Opinión

Historia y poesía

Recientemente participé en un intercambio informal de criterios acerca de las principales deficiencias con que llegan a la Editorial Sanlope títulos de contenido histórico. Algunos participantes señalaban como defecto problemas de redacción y de estilo, sacrificados por el exceso de información en sus más minuciosos detalles, como si la historia no fuera literatura. Los párrafos siguientes corresponden a lo que opiné al respecto.

Considerados por algunos como los habitantes más soñadores del planeta: no reflejan la “realidad objetiva”, atomizan el lenguaje científico cuando admiten sentarse a caminar, o la tristeza de la luna y las estrellas… en fin, los poetas.
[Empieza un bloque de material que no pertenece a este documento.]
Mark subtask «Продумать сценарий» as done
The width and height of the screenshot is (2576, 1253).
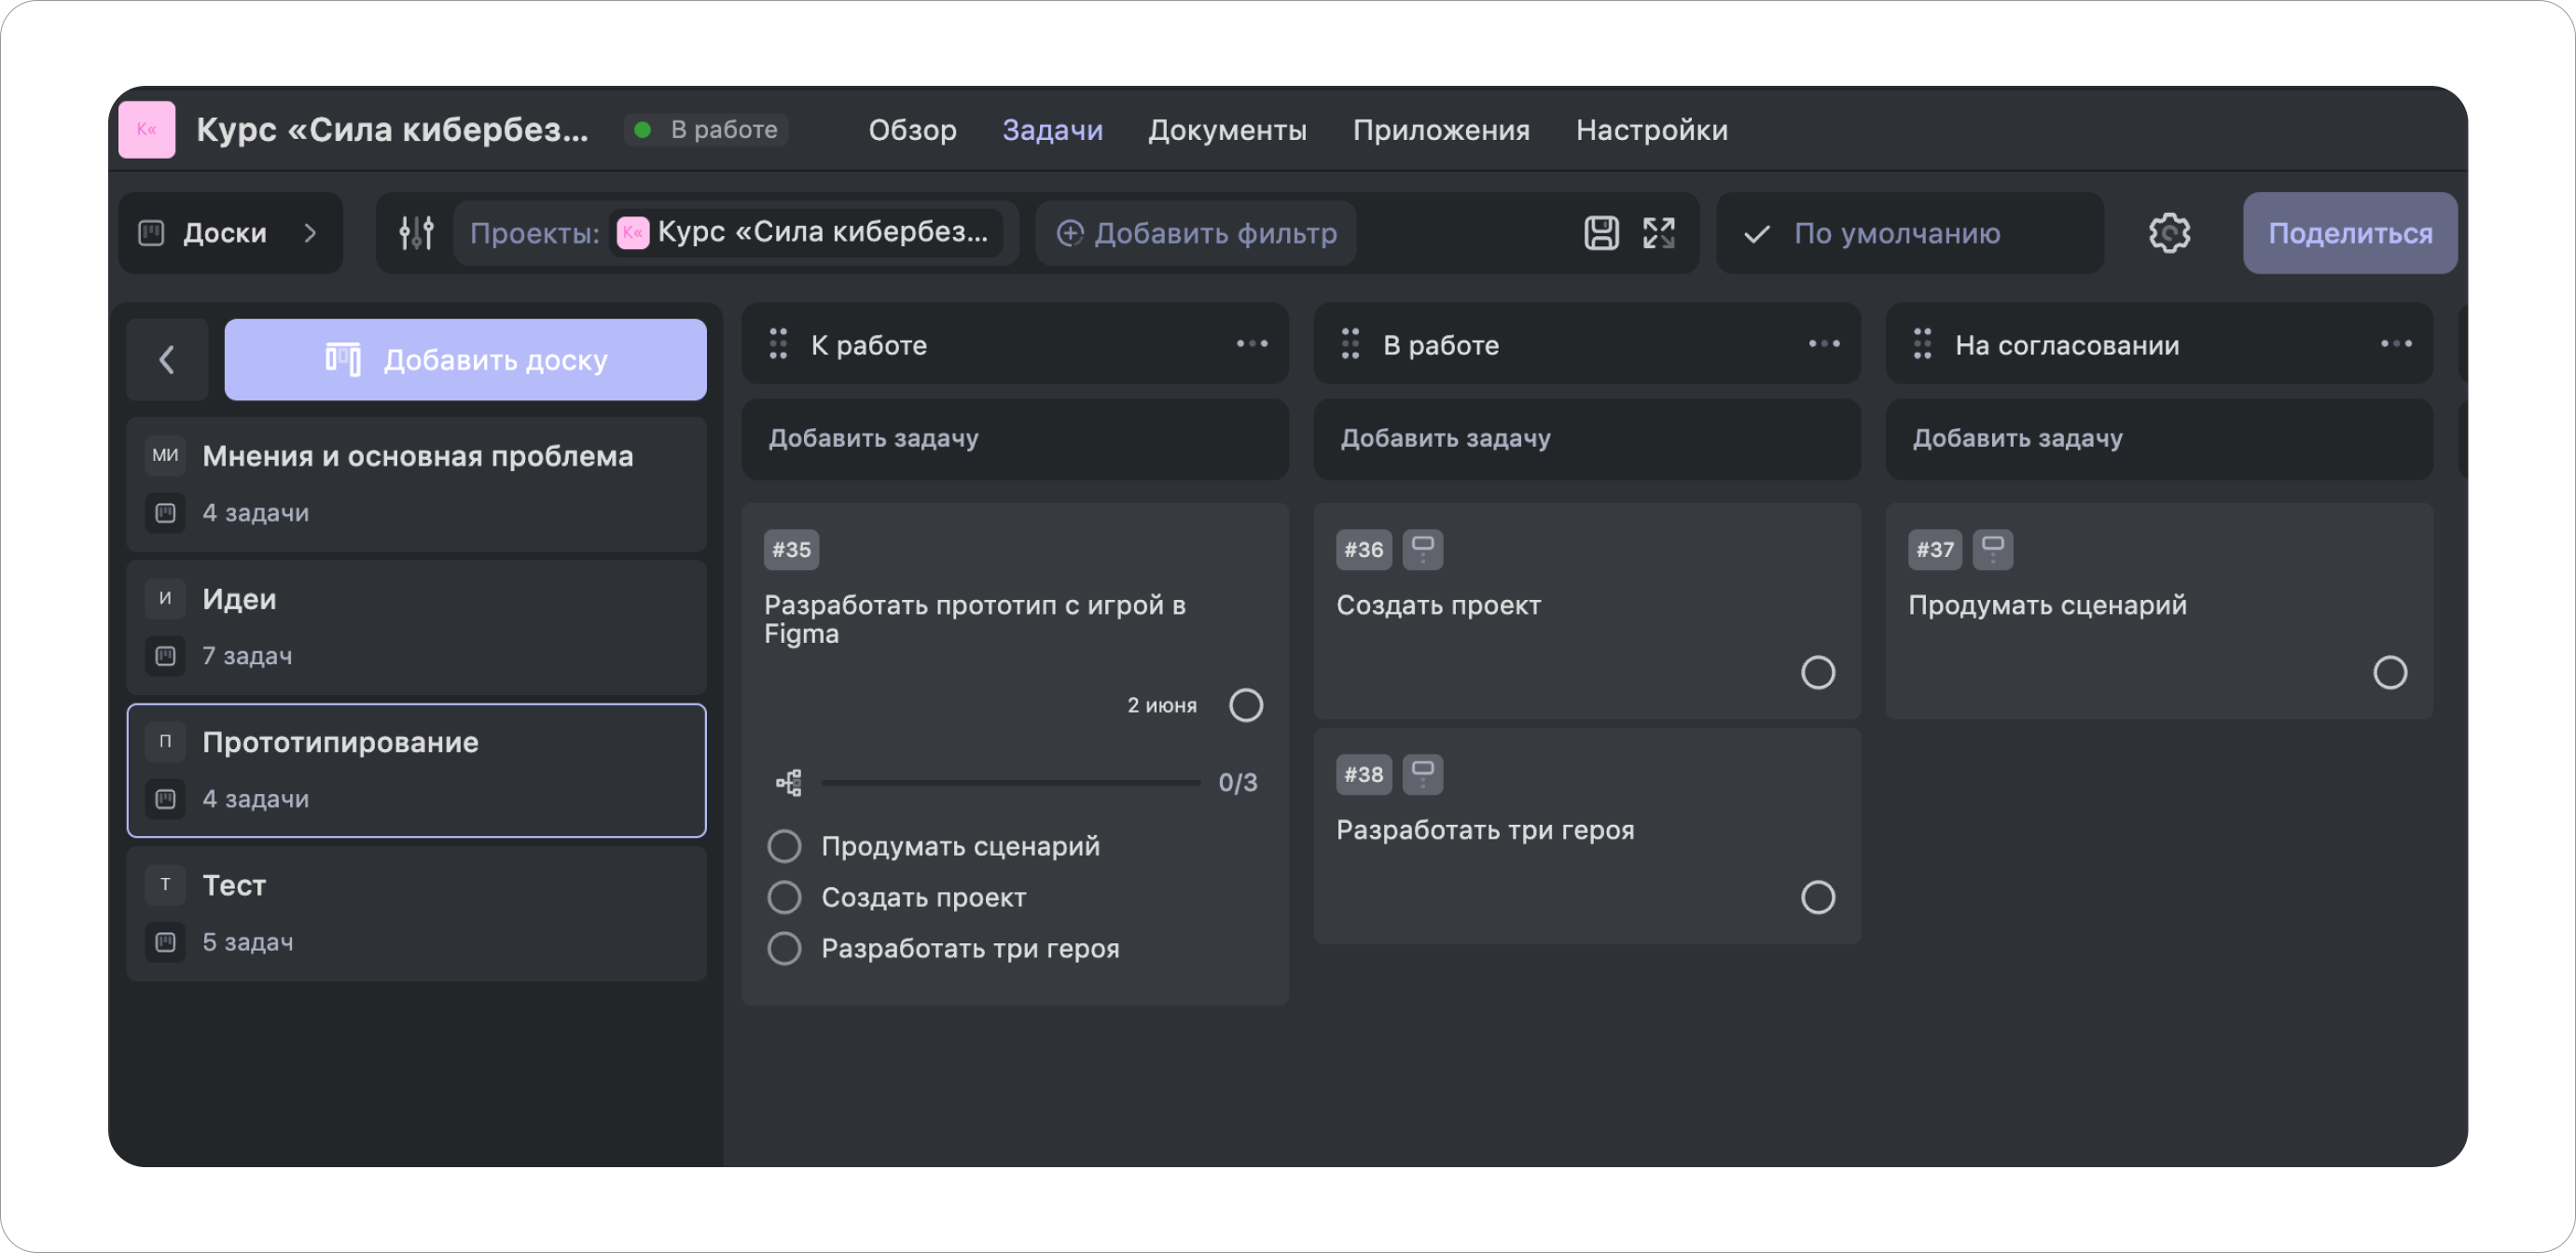784,846
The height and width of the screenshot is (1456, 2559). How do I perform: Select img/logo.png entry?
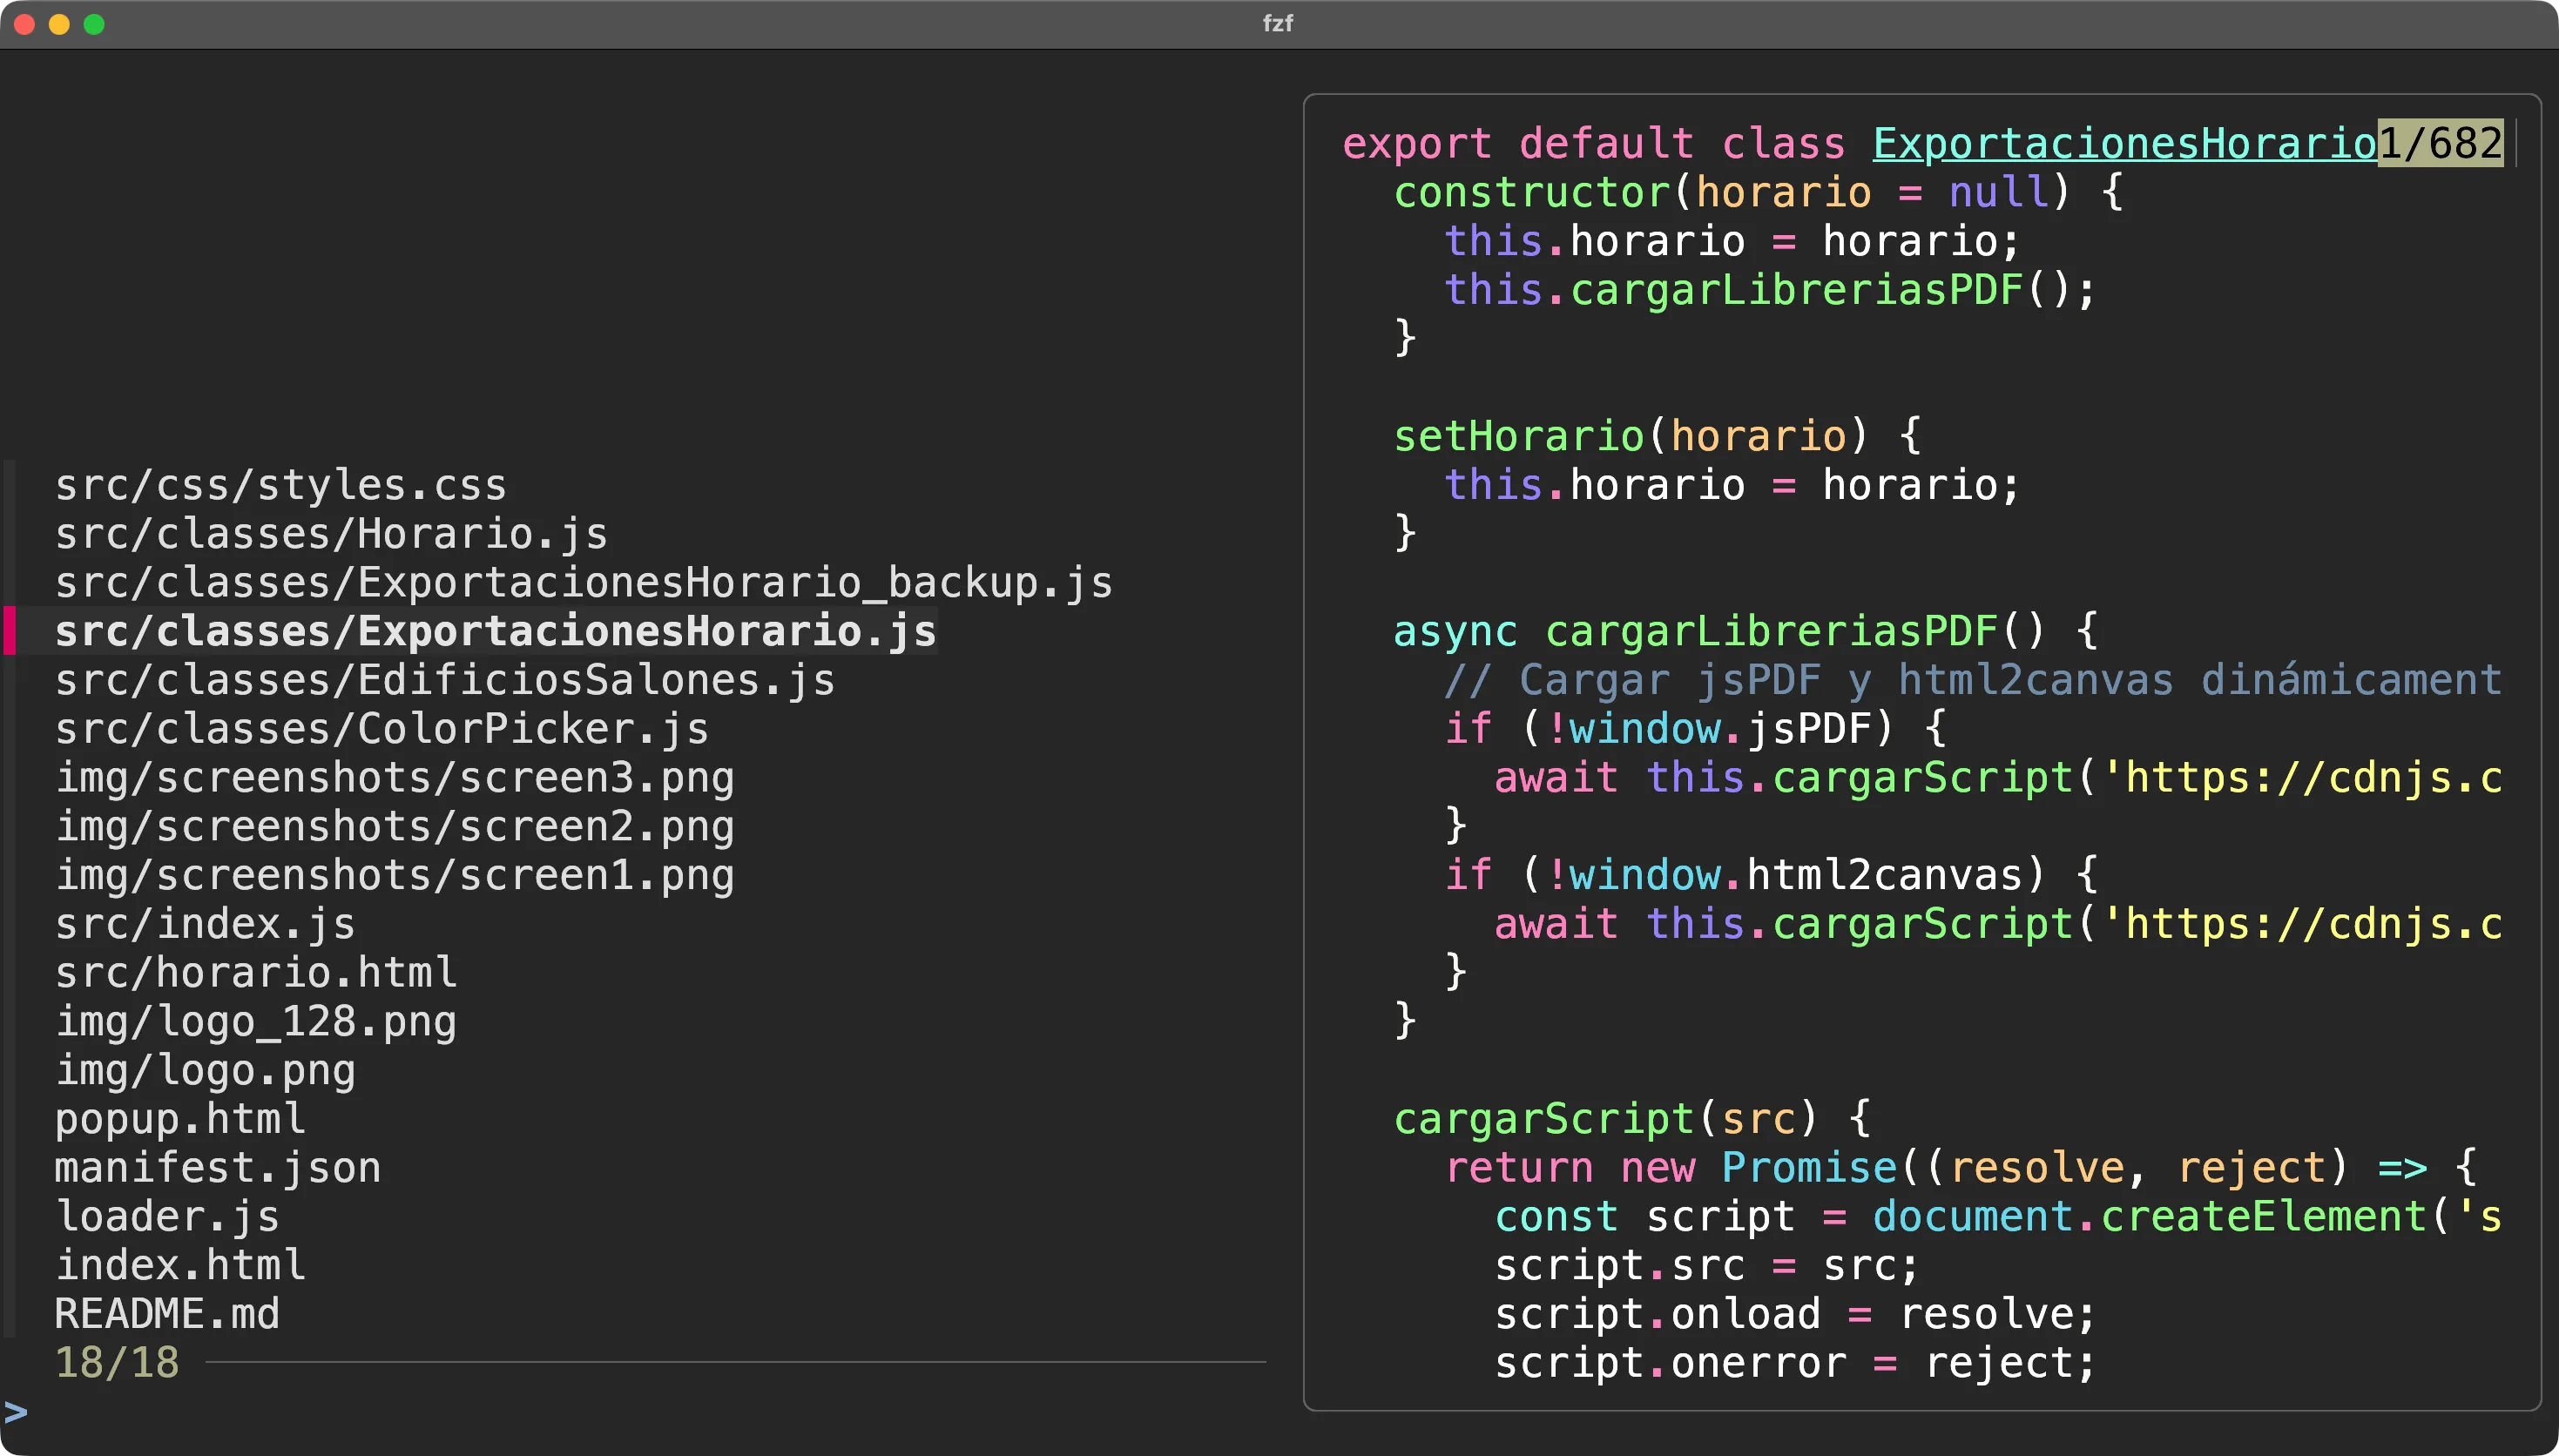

Clasificados como cientistas sociales: se basan en documentos, reconstruyen hechos, circunstancias, contextos, exponen el resultado con un lenguaje objetivo… es decir, los historiadores.

La poiesis (creación) es el reto para los escritores tanto de literatura como de historia; la primera está incluida dentro de las bellas artes, la segunda en las ciencias sociales: al parecer   se contraponen. Considero que la poesía pudiera ser el crisol donde se unan ambas manifestaciones del saber.

A la poesía le corresponden el sujeto y el hablante líricos, el lenguaje traslaticio, las figuras retóricas, ambivalentes, la subjetividad; a la historia la interpretación, el análisis de datos, las estadísticas, el enfoque filosófico realista, el reflejo de la verdad.

Aparentemente el arte y la ciencia difieren en su manera de expresarse, en los fines para los cuales fueron creados. Pero la síntesis les es común, aunque los textos históricos en muchas ocasiones no la tienen en cuenta, y se regodean en detalles, cifras y anécdotas.

La realidad investigada también la fija en el tiempo el poeta. Si el tratado se formula con densidad contenidista, el escritor de historia corre el riesgo de que su obra sea considerada con un término al uso: un ladrillo.

Veamos cómo la pobreza padecida por el pueblo cubano durante la República Neocolonial (mejor la Repútica, como bien la definió Renée Méndez Capote) le ocuparía incontables paginas al historiador. A un poeta, en 1911, le bastaron 14 versos para reflejar esa situación:

MI ALCALDÍA 

Una mañana nebulosa y fría,
de esas que abundan en el mes de enero,
me encontraba sentado en mi alcaldía,
convulso y triste, sin tener dinero.

Parecía mi despacho un hormiguero
sin poder soportar la algarabía:
las mujeres, los niños, el pordiosero
pidiendo cada cual lo que quería.

En esto sale del humano enjambre
un hombre raro, sin decir el nombre
pero de tipo al parecer honesto,

diciéndome: “Señor, yo soy el hambre”,
en lugar de decir: “Yo soy el hombre
que usted solicitaba para un puesto”.

Este soneto de Eduardo Vidal Fontaine (1876-1968), comandante del Ejercito Libertador, primer alcalde de Las Tunas, constituye un testimonio, y la vez es una muestra de lo que he expresado anteriormente.

La memoria histórica de Cuba también está en verso. La historiografía no siempre recurre a la lírica o la épica nacionales, y le seria útil hacerlo pues contribuiría a elevar el nivel de información histórico-literario de los lectores.

Tampoco la oralidad escapa a los dominios de las dos disciplinas que me ocupan. El historiador registra información por medio de las técnicas para las entrevistas y se basa en la misma como fuente documental. Desde tiempos inmemoriales la historia fue expresada en el plano de la oralidad poética, fue y es contada y cantada por los poetas (aedas) y los improvisadores o repentistas. Otro punto en el que coinciden   la poesía y la historiografia.

La historia local tiene enciclopedias vivientes en los cantores de cada región del país. ¿Cuántas páginas de la epopeya cubana se han perdido porque al ser motivo de inspiración de repentistas no se graban las canturías para luego transcribir los textos orales? La historia así narrada, o sea, cantada, tiene por la naturaleza expresiva del lenguaje poético el contenido y la forma logrados con belleza y amenidad, algo que, lamentablemente, se obvia en algunos libros de contenido histórico.

La bibliografía nacional tiene obras históricas en verso, sobre todo en la estrofa identitaria   de la poesía cubana: la décima. Bien harían los editores si incluyeran fragmentos de la historia de Cuba en verso en los textos escolares.

Estas son mis consideraciones sobre el tema que se debatía en la Editorial Sanlope de la provincia de Las Tunas.